──────── Provided text ────────

If you ask, whether G-D does not hate the wicked,
and love the good? whether G-D
does not regard the former with dislike, and the latter with favour? I
answer, No. If the meaning of
your question is: Are murderers and almsgivers equally good and perfect?
my answer is again in the negative. To
your second question, I reply: If, by "good in relation to G-D,"
you mean that the honest man confers a favour on G-D,
and the thief does Him an injury, I
answer that neither the honest man nor the thief can cause G-D any pleasure
or displeasure. If you mean to
ask, whether the actions of each, in so far as they possess reality, and
are caused by God, are equally perfect? I
reply that, if we merely regard the actions and the manner of their execution,
both may be equally perfect. If
you, therefore, inquire whether the thief and the honest man are equally
perfect and blessed? I answer,
No. For, by an honest man, I mean one who always desires,
that everyone should possess that which is his. This
desire, as I prove in my Ethics (as yet unpublished),
necessarily derives its origin in the pious from the
clear knowledge which they possess, of G-D and of themselves.

──────── Data block ────────

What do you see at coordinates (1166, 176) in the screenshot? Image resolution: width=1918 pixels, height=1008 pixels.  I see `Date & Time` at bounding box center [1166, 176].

────────

What the task asks - In the provided text, what definition is given for an honest man?

The result - One who always desires that everyone should possess that which is his.